Doctrinal Wars and the Battle for the Bible

 Indian Christians love quoting Scripture — mostly to attack each other. The Bible has become ammunition for doctrinal warfare. While one faction shouts about grace, another counters with holiness. One group preaches faith healing; another accuses them of heresy. One sings of prosperity; another sneers that true Christians should suffer.

 Instead of engaging thoughtfully, many pastors use the pulpit to ridicule others. Social media has amplified the noise — YouTube sermons now double as smear campaigns. Channels devoted to “exposing false prophets” and “debunking heretical preachers” get more views than messages on compassion or forgiveness. Theological debate has degenerated into digital mud-wrestling.

 This obsession with doctrinal superiority reveals an ugly truth: for many church leaders, truth is not about revelation but about reputation. It is less about Christ’s teaching and more about personal authority. The Bible is twisted to justify power, wealth, and exclusivity. Jesus’ command to “love one another” is conveniently forgotten.

 Caste, Class and Culture: The Silent Dividers

 Even after two millennia, the Indian Church remains unable to break free from the shackles of caste and class. The very institution that preaches equality before God often mirrors the social hierarchies of the outside world. In Kerala, caste-based congregations exist side by side, each worshipping the same Christ but unwilling to share the same pew. In Tamil Nadu and Andhra Pradesh, Dalit Christians are segregated in church functions and denied leadership roles.
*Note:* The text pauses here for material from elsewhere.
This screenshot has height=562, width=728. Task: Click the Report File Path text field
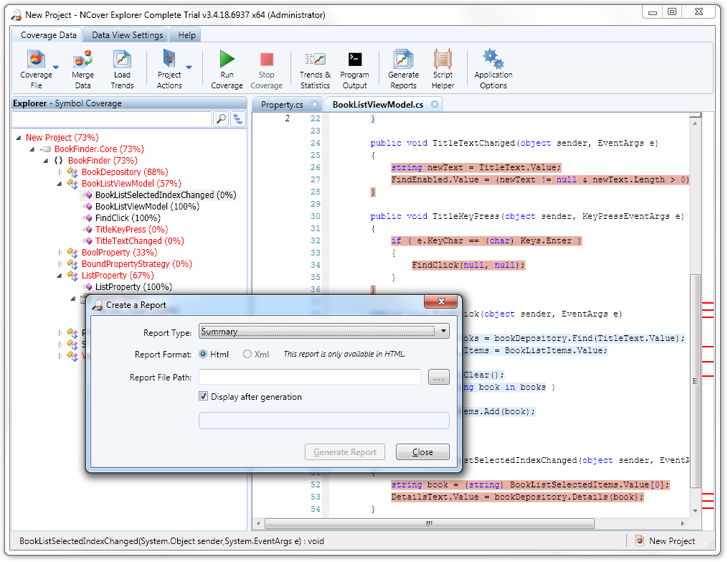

 Urban churches are divided by class and language: English-speaking congregations attract the educated elite; Tamil, Hindi or Malayalam congregations serve the working class. A Sunday morning in any metropolitan area reveals the uncomfortable truth — the church reflects India’s inequality rather than transforming it.

 Missionaries may have preached about breaking barriers, but Indian Christians rebuilt them inside the sanctuary. Even the “united” churches like the CSI and CNI remain divided internally by region, language and caste. Unity in name, division in reality.

 The Politics of the Pulpit

 Politics further deepens the fracture. Churches often mirror ideological camps — some aligning with liberal activism, others with right-wing nationalism or conservative social values. Instead of being prophetic voices, many pulpits have become political platforms. Pastors preach against rival ideologies more than they preach against sin.

 The church’s voice on national issues is fragmented. On persecution, conversions, or human rights, denominations issue separate statements, often contradicting one another. Some fear losing government recognition or foreign funding; others court political favour. In the end, the Indian Church speaks in many tongues — not of the Holy Spirit, but of political calculation.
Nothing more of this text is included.